因此給林佳靜看病的那個呼吸科女醫生,看到林佳靜這樣子,意見也挺大的,說:“趙大夫介紹來的嗎?怎麽拖到現在才來看。”
“什麽意思?”蔓蔓和溫世軒一齊愣。
不是剛病幾天而已嗎。
“先去照張片吧。”醫生連問都沒問病人情況,先開了張檢查單。
“醫生,你不先給她檢查一下嗎?”蔓蔓鬥膽提出句質疑。
大醫院裏有名的醫生,可都是有範兒的,要不是看在趙文生的麵子上,想必都懶得答蔓蔓一句,撕下檢查單,道:“不是我不給她看,我是看她這情況,恐怕也不是我到這個科看,讓她去找趙大夫看還好一些。”
大醫生的話都是高深莫測。
蔓蔓他們一頭霧水,先送了病人去照了張肺部x光。做個檢查,排隊,等出片,因為都沒有門路,按照正常程序,折騰了一個上午後才能搞定,下午再送到了那個醫生麵前。

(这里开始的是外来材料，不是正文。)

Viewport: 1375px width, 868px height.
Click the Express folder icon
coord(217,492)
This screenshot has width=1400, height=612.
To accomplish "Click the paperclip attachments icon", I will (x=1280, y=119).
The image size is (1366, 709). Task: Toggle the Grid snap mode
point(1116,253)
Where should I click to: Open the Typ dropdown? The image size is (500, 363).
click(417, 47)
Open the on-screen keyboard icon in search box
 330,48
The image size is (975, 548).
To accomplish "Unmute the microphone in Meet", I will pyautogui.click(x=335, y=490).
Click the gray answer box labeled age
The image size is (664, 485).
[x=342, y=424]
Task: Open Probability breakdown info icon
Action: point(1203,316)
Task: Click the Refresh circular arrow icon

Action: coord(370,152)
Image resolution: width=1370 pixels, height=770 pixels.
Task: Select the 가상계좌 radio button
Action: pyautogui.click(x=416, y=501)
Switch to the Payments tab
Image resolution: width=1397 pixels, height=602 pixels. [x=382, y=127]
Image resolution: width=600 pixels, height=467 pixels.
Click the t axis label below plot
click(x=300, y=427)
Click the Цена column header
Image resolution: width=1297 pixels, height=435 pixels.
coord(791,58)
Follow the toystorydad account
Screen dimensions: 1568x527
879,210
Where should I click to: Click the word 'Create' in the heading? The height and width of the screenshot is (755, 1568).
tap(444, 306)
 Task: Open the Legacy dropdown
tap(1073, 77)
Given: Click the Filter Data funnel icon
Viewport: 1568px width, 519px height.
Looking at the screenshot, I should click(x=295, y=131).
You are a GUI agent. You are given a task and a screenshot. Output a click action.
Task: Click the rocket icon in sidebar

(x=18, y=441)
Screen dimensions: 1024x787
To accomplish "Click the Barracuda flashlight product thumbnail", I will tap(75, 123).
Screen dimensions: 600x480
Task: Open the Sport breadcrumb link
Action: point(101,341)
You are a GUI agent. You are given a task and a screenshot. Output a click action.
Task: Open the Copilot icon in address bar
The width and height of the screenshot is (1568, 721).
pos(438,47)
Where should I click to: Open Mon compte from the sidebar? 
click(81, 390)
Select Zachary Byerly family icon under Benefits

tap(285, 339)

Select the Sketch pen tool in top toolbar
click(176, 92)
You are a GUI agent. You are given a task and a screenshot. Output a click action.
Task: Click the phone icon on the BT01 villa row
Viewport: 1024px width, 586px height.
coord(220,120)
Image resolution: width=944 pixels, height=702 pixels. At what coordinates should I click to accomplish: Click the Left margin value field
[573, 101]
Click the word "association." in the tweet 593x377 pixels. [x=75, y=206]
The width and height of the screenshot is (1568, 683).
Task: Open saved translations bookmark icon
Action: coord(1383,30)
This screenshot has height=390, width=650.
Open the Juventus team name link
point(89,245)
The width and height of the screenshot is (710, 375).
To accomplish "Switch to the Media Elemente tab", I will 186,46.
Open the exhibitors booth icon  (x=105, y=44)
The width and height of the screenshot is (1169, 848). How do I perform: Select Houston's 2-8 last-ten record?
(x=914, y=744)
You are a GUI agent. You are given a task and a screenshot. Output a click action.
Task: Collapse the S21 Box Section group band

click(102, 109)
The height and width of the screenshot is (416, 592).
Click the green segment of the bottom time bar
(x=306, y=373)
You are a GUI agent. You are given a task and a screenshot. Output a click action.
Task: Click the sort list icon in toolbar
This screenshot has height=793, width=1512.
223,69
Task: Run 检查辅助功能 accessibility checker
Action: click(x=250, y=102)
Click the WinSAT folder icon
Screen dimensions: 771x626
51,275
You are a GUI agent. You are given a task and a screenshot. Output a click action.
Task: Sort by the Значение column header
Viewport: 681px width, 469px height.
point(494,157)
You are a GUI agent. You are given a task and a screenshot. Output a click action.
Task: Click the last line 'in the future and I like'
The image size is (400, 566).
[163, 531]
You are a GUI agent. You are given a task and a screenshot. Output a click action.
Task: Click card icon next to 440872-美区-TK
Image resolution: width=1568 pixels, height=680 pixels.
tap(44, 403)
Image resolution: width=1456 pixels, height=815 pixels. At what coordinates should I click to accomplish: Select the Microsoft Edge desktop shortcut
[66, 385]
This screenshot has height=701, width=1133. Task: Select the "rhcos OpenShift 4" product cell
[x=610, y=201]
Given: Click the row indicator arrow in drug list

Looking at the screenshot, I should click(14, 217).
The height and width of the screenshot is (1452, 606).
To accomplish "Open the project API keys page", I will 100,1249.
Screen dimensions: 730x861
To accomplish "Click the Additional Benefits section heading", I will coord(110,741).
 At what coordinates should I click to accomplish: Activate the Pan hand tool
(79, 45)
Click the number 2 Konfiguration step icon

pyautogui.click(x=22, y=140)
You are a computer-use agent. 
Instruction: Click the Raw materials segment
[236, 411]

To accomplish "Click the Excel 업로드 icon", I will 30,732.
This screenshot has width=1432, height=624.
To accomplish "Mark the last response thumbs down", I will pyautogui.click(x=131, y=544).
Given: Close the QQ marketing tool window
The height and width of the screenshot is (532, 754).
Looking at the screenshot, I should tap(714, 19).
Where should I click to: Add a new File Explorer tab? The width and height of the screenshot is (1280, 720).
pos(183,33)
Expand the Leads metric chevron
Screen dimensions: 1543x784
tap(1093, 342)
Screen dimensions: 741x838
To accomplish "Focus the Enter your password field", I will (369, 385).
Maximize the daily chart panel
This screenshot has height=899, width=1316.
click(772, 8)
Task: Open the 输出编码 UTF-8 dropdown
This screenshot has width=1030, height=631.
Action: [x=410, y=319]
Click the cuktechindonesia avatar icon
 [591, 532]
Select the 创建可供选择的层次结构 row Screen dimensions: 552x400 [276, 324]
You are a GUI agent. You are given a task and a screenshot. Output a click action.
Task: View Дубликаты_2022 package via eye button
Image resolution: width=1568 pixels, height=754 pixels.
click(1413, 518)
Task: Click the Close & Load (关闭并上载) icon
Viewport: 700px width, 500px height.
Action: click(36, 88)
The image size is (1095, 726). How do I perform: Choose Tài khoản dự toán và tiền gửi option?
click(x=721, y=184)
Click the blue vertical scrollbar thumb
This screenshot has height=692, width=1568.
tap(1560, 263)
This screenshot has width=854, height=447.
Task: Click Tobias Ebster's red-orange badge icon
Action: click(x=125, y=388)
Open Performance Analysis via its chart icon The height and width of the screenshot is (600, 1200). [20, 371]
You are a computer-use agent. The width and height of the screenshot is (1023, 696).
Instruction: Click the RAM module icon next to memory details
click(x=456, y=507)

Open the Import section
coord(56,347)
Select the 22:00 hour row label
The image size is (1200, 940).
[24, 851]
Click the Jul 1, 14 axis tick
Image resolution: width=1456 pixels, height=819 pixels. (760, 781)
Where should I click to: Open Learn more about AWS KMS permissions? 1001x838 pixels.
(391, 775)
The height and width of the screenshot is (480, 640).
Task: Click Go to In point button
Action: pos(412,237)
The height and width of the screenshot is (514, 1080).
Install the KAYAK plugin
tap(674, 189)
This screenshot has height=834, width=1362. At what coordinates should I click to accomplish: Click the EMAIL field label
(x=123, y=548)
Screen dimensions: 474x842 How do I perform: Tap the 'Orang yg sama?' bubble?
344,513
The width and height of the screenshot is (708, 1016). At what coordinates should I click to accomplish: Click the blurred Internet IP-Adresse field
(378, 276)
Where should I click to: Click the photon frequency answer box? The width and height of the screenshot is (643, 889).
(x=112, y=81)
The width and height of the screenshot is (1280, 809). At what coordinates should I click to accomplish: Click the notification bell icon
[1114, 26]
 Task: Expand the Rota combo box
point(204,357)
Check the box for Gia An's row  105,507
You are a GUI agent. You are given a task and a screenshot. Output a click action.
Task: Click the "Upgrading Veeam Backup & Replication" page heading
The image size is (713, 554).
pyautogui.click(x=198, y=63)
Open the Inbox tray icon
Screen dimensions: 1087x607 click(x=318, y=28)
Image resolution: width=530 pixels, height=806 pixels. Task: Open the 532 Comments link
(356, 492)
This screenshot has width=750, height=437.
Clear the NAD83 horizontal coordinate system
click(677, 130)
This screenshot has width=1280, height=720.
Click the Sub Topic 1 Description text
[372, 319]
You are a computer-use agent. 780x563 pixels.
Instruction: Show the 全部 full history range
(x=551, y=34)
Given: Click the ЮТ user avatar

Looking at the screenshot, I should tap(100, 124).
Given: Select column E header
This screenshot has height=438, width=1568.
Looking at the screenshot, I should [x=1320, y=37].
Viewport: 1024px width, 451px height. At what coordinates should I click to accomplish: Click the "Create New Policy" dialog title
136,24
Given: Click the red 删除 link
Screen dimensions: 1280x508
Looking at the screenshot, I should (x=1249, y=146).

那醫生看了下報告,細哼一聲,一副果然的模樣:“去找趙大夫吧。她這病麻煩的。”
一聽這個話,林佳靜心頭猛地一沉。
蔓蔓不敢當著麵和林佳靜多說一句,忙示意養父把林佳靜先帶出去坐車。自己和老公留了下來,仔細詢問醫生詳情。